In deze zaak gaat het om een hoger beroep tegen de uitspraak van de rechtbank Noord-Nederland, waarbij de afwijzing van een aanvraag om bijstand op grond van de Participatiewet (PW) ter discussie staat. Appellant had zich op 8 september 2016 gemeld voor bijstand, maar zijn aanvraag werd op 30 januari 2017 afgewezen omdat hij niet aannemelijk had gemaakt dat hij zijn hoofdverblijf had op de opgegeven adressen. De rechtbank oordeelde dat het college niet voldoende had gemotiveerd waarom appellant zijn hoofdverblijf niet aannemelijk had gemaakt, maar liet de rechtsgevolgen van het besluit in stand.

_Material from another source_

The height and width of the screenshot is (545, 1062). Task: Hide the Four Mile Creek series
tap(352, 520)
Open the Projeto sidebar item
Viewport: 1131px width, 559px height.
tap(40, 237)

In hoger beroep heeft de Centrale Raad van Beroep de zaak beoordeeld. De Raad concludeert dat appellant wel degelijk zijn hoofdverblijf op adres A had, zoals bevestigd door verklaringen van een vriend en de bevindingen van een huisbezoek. De Raad oordeelt dat het college ten onrechte de afwijzing van de aanvraag heeft gehandhaafd en dat appellant recht heeft op bijstand vanaf de datum van zijn melding op 8 september 2016. De Raad herroept het besluit van 30 januari 2017 en bepaalt dat het college aan appellant bijstand verleent naar de geldende norm.
De uitspraak benadrukt de verantwoordelijkheden van zowel de aanvrager als de bijstandsverlenende instantie in het proces van het aanvragen van bijstand. De Raad veroordeelt het college in de kosten van appellant, die zijn begroot op € 1.068,- voor verleende rechtsbijstand.